Tally how many lines of the data below include the word "Task", and reply with only that number.

### Information supplied
• • • •

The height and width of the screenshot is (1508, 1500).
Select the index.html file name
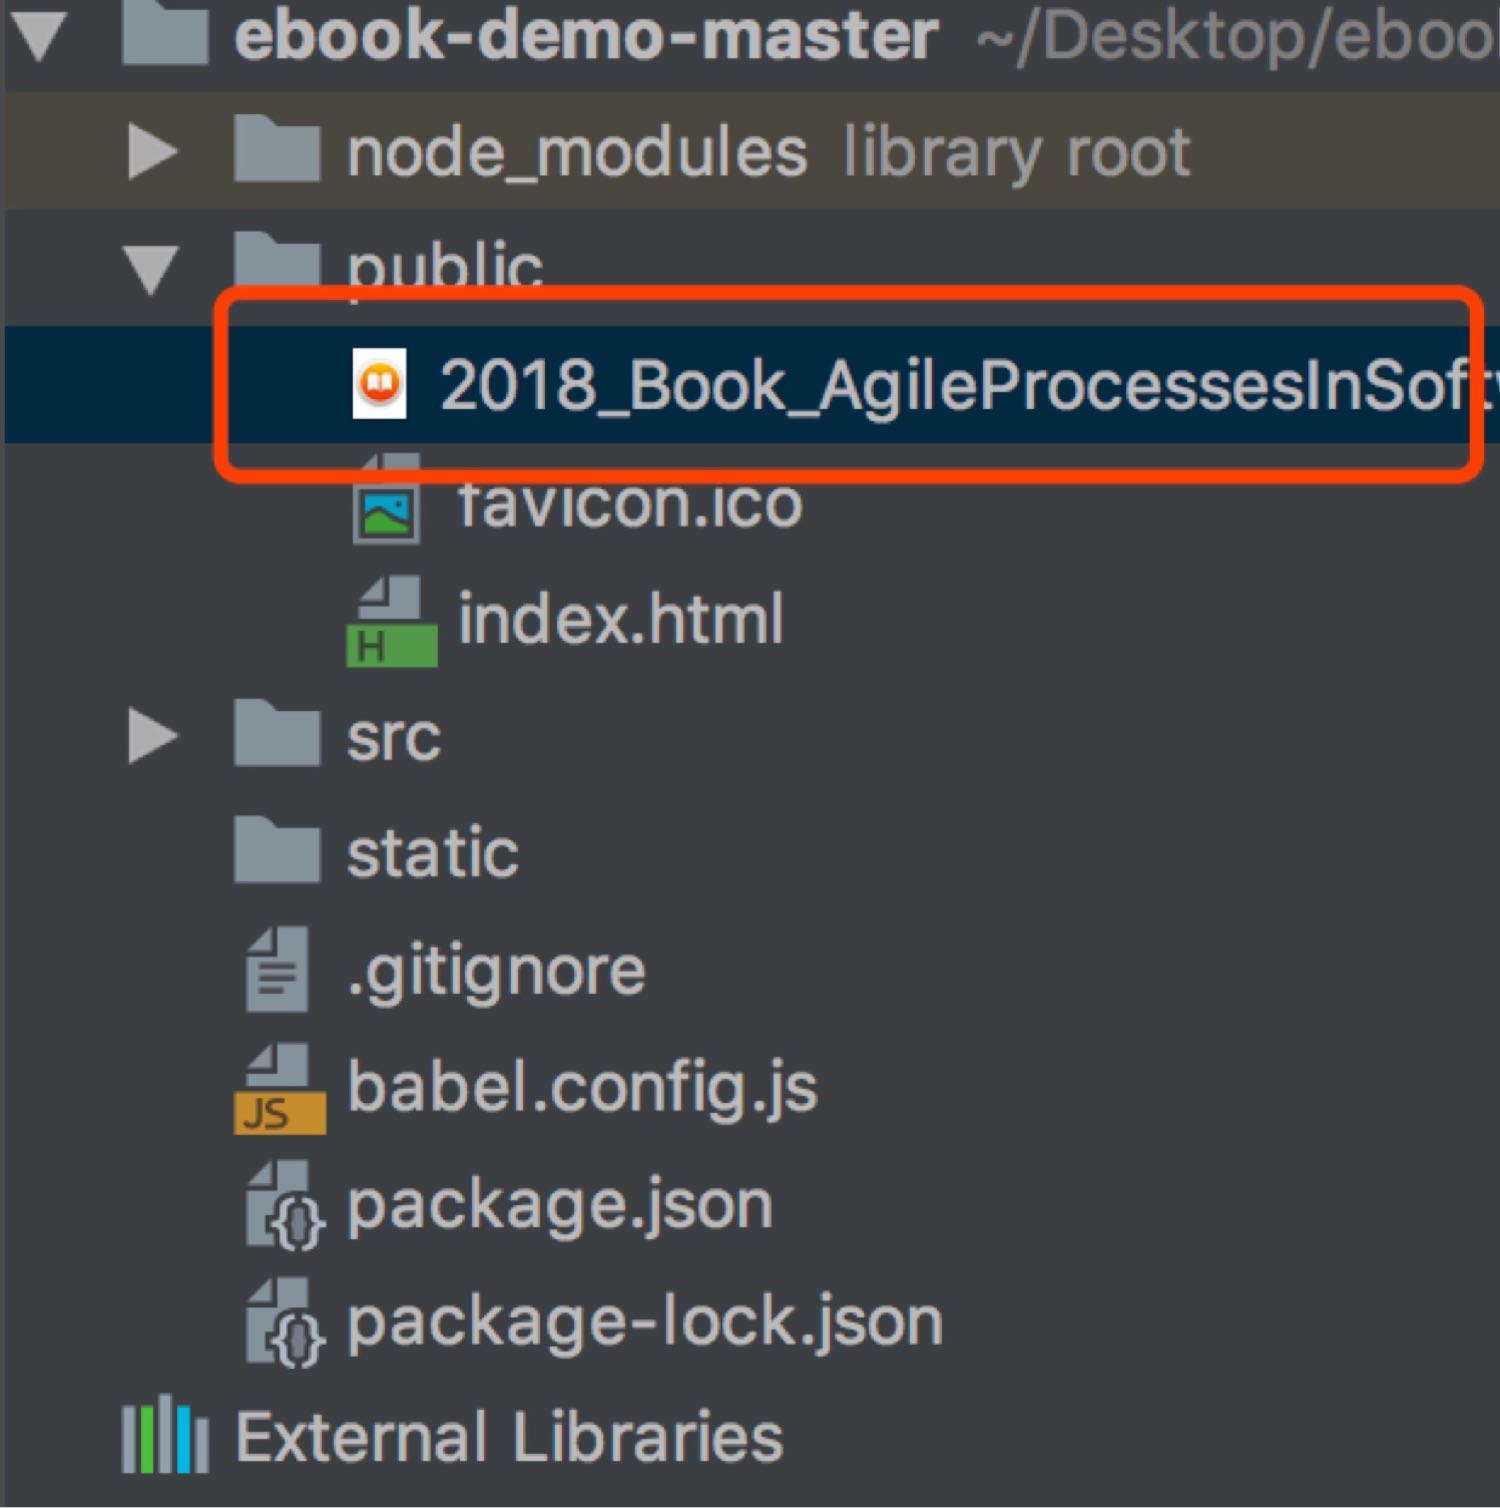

• • • •

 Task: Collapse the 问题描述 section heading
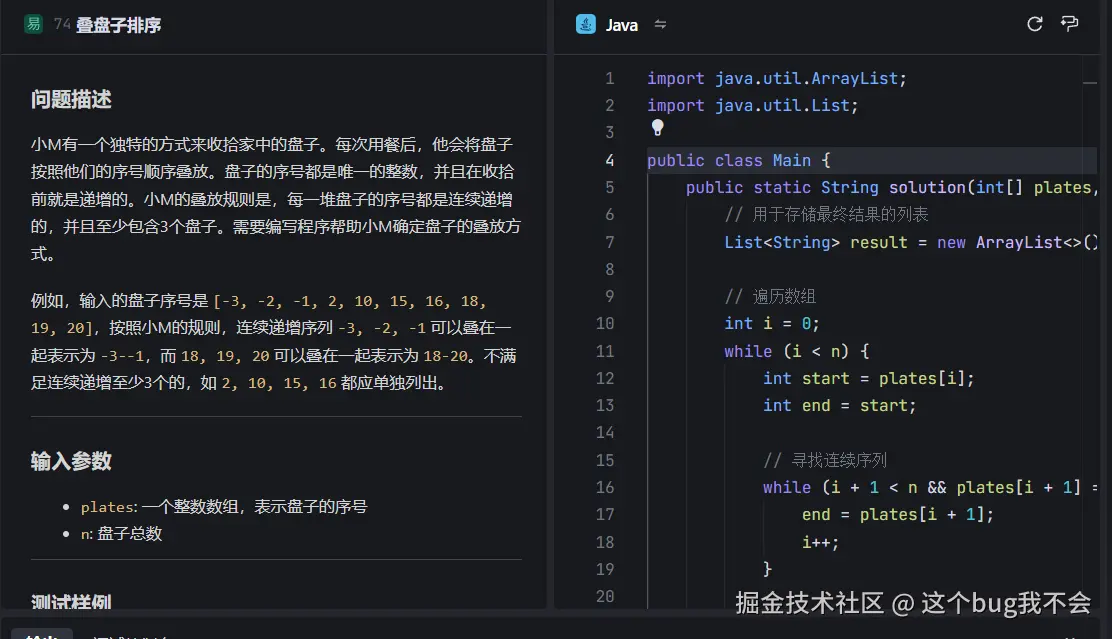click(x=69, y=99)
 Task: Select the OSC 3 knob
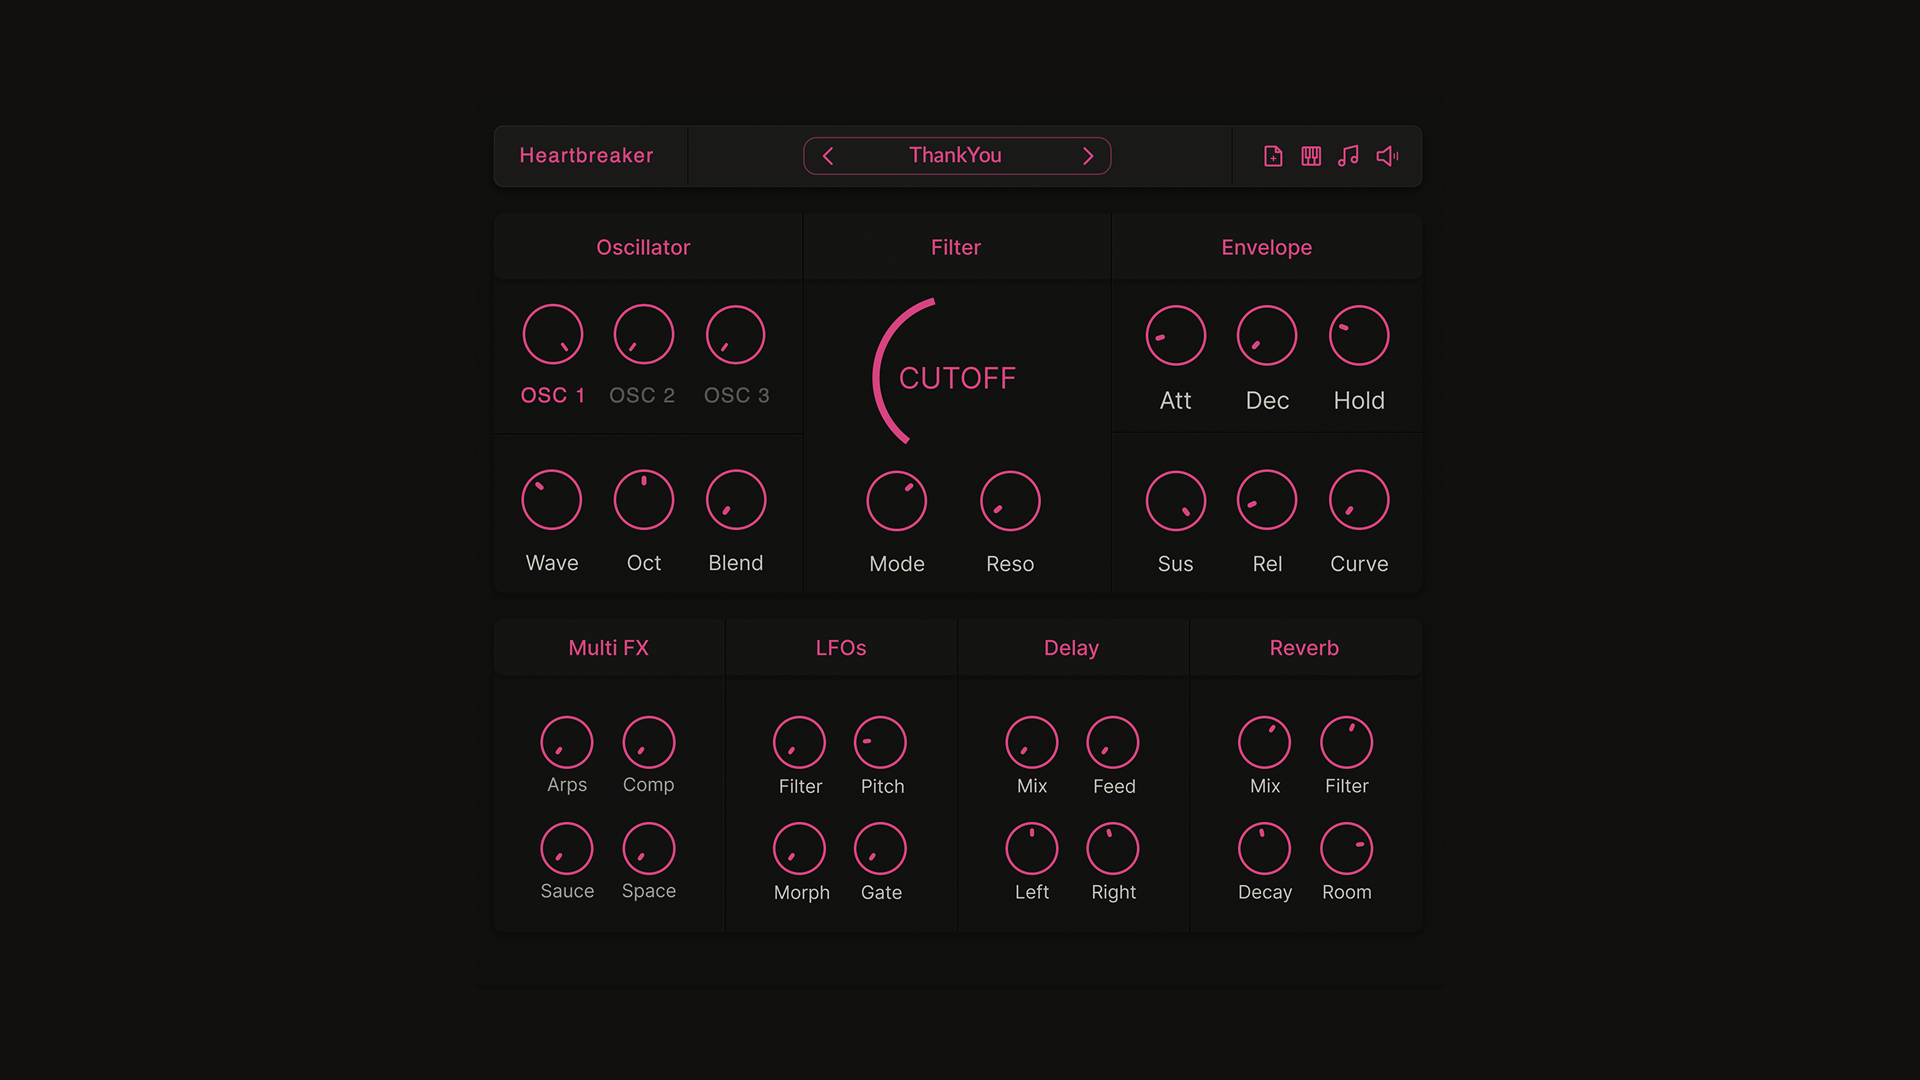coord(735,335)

• • • •

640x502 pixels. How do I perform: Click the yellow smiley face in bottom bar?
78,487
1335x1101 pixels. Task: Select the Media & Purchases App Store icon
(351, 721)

• • • •

### Exercise output
3